▶ PROBLEM TO WORK ON
Consider the data that follows and state how many lines contain the string "checkbox", using the number alone.

▶ Collected data entries
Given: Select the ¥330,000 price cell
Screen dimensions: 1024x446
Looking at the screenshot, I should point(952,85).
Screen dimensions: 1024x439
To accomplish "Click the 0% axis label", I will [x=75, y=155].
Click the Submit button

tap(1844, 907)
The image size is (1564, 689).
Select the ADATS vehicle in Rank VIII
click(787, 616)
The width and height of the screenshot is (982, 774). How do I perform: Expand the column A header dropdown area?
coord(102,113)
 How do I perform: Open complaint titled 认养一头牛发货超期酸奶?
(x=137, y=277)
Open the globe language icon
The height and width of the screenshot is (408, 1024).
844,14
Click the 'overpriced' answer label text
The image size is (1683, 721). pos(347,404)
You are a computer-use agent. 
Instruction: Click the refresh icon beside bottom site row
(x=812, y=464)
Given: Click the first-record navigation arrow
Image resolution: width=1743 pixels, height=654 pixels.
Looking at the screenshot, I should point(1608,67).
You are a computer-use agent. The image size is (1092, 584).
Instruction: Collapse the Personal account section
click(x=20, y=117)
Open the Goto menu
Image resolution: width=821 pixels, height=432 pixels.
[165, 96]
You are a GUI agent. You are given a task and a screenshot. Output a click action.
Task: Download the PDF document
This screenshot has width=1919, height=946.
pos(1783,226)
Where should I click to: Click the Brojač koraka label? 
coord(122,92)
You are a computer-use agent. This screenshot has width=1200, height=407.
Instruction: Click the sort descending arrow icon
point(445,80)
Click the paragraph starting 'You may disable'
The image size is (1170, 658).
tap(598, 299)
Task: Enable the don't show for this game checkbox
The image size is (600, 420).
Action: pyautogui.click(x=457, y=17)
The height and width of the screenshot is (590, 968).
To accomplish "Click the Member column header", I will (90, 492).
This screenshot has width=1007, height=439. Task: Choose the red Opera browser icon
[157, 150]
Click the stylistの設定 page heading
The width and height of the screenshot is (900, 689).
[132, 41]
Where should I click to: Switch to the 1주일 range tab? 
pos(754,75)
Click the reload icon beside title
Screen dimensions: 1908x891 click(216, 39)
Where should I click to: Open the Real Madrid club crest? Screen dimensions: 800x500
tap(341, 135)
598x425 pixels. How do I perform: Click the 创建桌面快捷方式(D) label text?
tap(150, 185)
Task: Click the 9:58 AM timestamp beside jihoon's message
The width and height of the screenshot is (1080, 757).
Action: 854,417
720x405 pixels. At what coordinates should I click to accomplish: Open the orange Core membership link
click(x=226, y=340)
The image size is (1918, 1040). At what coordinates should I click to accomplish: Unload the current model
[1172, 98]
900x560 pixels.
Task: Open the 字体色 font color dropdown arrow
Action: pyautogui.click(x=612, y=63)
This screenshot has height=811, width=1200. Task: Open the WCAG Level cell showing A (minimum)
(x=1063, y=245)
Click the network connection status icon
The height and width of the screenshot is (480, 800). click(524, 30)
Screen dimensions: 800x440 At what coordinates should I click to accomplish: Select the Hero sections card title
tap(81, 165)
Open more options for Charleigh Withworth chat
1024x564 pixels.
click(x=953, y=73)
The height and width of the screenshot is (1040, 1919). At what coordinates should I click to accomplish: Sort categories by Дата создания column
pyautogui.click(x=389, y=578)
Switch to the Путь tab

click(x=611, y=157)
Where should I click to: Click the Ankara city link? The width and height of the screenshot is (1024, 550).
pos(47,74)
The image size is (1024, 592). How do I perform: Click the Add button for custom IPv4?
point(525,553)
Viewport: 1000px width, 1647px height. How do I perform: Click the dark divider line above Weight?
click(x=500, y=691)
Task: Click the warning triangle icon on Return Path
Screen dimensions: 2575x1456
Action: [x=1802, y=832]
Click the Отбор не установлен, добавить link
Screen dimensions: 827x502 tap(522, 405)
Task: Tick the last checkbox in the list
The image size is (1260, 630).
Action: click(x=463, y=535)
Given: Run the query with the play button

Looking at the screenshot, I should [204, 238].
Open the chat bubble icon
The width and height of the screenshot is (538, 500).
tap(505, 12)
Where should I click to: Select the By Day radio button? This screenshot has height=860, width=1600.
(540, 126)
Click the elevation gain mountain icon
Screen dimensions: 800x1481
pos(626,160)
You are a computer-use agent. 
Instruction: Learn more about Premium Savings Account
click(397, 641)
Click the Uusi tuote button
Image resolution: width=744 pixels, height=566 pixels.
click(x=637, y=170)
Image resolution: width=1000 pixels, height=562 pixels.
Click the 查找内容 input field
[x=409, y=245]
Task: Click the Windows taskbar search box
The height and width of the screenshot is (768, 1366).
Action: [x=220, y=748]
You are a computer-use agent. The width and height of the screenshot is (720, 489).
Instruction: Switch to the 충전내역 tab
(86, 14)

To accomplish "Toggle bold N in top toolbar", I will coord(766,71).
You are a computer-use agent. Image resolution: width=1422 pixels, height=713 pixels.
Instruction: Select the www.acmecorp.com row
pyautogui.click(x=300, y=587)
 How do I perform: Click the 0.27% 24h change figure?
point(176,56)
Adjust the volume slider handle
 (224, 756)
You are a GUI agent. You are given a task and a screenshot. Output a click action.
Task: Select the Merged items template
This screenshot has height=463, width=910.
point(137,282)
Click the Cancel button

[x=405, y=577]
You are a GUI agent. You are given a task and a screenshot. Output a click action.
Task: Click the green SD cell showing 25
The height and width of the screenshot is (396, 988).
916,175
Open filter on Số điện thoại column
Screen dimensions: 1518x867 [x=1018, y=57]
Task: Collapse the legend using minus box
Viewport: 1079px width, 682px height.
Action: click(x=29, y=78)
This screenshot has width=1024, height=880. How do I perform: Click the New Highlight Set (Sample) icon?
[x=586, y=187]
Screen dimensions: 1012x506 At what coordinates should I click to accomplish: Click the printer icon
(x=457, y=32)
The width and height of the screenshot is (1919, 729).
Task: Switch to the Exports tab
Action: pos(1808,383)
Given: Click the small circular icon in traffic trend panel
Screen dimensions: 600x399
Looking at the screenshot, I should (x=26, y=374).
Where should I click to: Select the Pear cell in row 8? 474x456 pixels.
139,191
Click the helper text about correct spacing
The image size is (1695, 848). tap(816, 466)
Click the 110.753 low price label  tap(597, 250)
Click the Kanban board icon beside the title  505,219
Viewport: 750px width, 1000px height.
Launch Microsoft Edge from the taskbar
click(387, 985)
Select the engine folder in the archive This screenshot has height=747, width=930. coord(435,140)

▶ EXPECTED ANSWER
2